* [YOUR GOAL]: Transcribe the data exactly, omitting whatever pictures it holds.

·····

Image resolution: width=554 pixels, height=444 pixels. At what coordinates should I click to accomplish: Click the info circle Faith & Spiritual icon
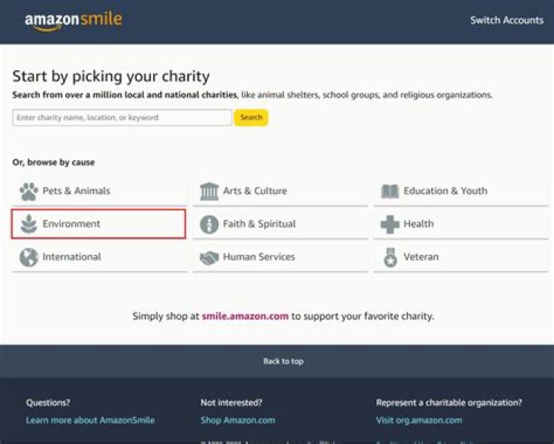tap(209, 224)
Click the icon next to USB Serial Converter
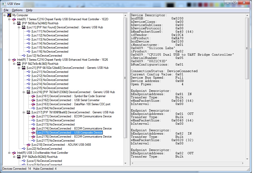 34,100
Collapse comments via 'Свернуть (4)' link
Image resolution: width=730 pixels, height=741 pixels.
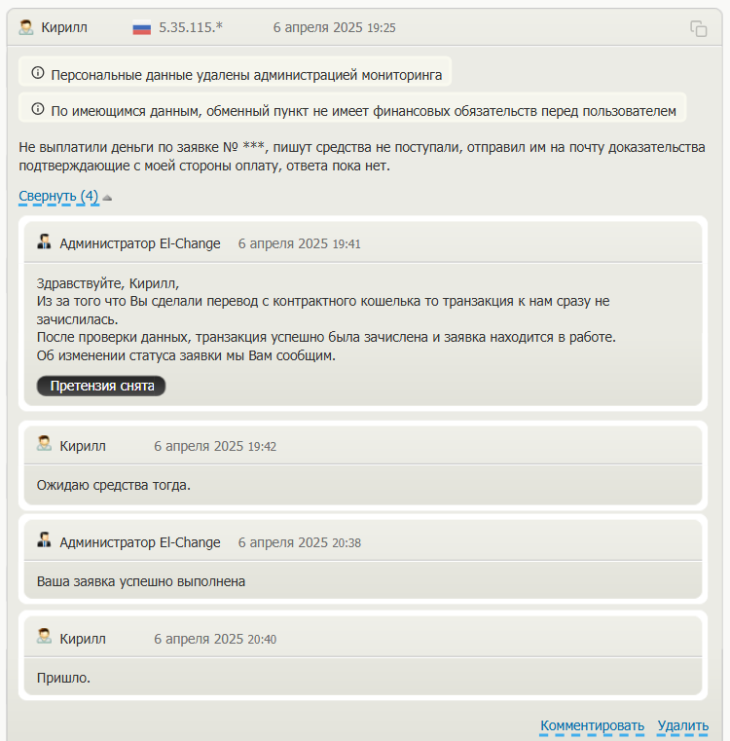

·····

* [TASK OUTPUT]:
Image resolution: width=554 pixels, height=444 pixels. At what coordinates should I click to accomplish: Click the info circle Faith & Spiritual icon
tap(209, 224)
Click the icon next to USB Serial Converter
 34,100
Collapse comments via 'Свернуть (4)' link
Image resolution: width=730 pixels, height=741 pixels.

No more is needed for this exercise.